2. If it’s banquet seating, put reserved signs on the tables towards the back of the room until the forward tables are full.
3. Close the back doors so that your guests have to enter towards the front of the room.
4. Put gifts/incentives for the attendees on the seats in the front.
5. Have greeters escort people to their chairs. You can even use a senior person or a featured speaker or entertainer to do this for more impact.
6. Set up less chairs than you will need, and once they fill up, have the rest of the chairs ready to be set up immediately.
7. Have an usher greet everyone by saying, “We have a full room today, please fill in the seats at the front.”
8. In the case of an informational presentation, such as a corporate event or a convention, put power strips for laptop and cell phone charging in the front rows.

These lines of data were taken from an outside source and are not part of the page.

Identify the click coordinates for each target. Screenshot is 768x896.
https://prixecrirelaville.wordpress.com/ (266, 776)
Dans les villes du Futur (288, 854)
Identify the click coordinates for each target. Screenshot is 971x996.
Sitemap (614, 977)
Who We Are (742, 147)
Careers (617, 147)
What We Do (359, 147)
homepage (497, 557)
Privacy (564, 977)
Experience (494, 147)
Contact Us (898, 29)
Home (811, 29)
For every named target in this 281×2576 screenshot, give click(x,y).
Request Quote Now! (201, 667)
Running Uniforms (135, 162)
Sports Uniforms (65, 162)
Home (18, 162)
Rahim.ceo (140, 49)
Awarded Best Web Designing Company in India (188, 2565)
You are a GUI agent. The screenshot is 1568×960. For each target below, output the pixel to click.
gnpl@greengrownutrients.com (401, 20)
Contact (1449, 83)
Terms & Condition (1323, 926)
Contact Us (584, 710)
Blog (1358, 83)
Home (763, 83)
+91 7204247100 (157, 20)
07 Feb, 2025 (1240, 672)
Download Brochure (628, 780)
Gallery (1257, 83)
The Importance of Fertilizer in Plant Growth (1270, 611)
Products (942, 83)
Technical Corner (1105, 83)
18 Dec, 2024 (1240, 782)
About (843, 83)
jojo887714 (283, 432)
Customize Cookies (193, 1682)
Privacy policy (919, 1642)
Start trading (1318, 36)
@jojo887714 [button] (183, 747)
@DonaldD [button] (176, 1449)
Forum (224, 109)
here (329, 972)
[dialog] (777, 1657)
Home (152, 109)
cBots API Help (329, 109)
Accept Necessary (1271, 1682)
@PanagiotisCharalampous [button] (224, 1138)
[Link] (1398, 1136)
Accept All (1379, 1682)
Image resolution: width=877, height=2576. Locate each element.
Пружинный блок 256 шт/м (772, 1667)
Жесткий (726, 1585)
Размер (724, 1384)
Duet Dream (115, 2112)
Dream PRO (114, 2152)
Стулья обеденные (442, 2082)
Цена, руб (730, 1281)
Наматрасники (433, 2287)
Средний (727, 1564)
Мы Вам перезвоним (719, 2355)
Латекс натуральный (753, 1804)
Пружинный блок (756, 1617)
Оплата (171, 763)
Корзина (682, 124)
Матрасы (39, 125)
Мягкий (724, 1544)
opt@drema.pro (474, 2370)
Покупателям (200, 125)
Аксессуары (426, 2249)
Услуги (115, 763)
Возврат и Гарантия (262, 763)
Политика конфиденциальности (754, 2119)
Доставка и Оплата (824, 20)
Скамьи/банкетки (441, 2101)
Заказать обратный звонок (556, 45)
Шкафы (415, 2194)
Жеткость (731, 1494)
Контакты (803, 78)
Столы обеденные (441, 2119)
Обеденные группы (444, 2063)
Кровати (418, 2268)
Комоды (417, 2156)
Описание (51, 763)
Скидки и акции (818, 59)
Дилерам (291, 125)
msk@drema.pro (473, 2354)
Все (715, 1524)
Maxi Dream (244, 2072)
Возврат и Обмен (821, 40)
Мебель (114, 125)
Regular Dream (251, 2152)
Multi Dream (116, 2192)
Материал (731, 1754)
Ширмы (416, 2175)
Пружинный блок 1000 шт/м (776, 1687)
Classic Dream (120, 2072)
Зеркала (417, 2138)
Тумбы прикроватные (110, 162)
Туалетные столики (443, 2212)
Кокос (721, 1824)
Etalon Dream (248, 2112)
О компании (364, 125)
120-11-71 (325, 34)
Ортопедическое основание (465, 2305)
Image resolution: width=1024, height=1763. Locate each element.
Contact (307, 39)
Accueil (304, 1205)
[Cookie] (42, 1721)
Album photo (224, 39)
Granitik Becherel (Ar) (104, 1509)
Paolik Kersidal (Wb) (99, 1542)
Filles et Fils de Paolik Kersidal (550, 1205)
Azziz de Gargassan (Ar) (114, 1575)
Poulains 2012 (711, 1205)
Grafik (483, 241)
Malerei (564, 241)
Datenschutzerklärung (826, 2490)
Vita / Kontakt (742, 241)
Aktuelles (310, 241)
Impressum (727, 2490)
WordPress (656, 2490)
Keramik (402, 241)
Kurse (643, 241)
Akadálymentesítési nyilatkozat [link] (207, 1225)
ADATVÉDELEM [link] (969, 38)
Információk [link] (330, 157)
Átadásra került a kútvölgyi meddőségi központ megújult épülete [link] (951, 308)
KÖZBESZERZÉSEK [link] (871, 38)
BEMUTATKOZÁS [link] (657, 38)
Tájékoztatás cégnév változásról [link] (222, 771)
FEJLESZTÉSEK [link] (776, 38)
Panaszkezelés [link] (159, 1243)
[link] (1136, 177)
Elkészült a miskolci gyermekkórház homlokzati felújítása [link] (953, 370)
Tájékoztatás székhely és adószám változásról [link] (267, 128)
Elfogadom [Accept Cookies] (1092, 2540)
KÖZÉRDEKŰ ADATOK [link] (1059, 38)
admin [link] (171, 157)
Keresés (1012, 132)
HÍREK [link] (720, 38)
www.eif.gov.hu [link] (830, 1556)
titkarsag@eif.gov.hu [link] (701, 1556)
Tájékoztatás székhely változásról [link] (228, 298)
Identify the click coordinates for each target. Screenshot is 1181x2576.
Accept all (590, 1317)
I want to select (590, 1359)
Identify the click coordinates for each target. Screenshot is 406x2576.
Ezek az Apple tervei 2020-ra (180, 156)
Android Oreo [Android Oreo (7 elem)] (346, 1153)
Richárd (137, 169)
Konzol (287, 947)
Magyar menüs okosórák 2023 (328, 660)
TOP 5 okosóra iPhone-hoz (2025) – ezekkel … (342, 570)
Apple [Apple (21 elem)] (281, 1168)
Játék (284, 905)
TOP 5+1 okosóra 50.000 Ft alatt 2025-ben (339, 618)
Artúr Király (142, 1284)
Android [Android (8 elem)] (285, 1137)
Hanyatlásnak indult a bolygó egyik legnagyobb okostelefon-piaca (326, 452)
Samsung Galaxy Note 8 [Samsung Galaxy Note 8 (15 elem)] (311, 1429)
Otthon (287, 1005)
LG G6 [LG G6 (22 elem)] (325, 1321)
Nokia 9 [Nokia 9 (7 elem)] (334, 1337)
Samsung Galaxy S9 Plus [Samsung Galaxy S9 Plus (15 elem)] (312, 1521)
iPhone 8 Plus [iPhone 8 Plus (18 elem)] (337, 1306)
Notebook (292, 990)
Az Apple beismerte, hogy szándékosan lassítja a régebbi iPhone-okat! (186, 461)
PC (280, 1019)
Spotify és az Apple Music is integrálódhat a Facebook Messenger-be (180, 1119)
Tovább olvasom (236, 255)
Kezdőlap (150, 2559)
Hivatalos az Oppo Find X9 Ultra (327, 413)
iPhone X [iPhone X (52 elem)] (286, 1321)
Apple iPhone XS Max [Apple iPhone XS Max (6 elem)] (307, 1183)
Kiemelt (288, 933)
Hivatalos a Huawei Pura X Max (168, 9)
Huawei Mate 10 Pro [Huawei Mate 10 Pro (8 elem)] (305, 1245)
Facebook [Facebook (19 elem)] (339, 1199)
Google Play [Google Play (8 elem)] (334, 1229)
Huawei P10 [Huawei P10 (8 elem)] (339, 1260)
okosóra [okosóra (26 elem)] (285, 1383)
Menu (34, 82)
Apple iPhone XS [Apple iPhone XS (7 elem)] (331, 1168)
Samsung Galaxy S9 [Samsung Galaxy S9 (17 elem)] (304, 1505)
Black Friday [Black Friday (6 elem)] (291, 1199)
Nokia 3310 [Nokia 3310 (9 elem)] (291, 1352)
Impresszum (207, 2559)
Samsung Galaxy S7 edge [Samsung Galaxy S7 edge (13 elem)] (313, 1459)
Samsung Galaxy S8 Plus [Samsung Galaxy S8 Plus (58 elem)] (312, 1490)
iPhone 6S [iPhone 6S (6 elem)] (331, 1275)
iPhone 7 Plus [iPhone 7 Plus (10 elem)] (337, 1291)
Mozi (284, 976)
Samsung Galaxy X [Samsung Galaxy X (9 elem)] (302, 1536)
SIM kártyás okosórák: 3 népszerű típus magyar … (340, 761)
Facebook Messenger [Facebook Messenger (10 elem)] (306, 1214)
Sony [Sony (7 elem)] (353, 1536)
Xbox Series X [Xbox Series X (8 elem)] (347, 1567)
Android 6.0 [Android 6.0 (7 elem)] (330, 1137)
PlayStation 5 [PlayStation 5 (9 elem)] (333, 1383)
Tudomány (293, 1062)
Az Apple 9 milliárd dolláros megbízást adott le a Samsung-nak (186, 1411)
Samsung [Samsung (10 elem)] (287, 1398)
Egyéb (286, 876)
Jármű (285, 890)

9. Make a game of it. Hide the speaker podium behind a screen in what appears to be the “back” of the room. Once everyone is seated, bring the podium out and tell everyone to turn their chairs around so that now the back has become the front. The gasps will be heard for miles, but it will create excitement and energy, which your speaker or entertainment can build upon from the very beginning of their presentation.
10. If you’re having entertainment for your event, have the entertainer start their show by moving people towards the front. I’ve personally done that from behind my piano, sometimes using a flashlight to direct attention to the folks in the back. If the entertainer is good, it can be pretty painless.
11. Make it fun! Hire a fake paparazzi corp that will photograph only those in the seats you want to fill; or, hire impersonators to interact with guests in the front of the room; or, put signs on some of the rows, “For Diva’s Only”, “Pretty People Only”, or something else that is fun and interactive.
12. Tie helium balloons to the chairs on the back rows. People will get worried that they will have to do something with the balloons, and will gravitate towards the chairs without the balloons, the ones up front!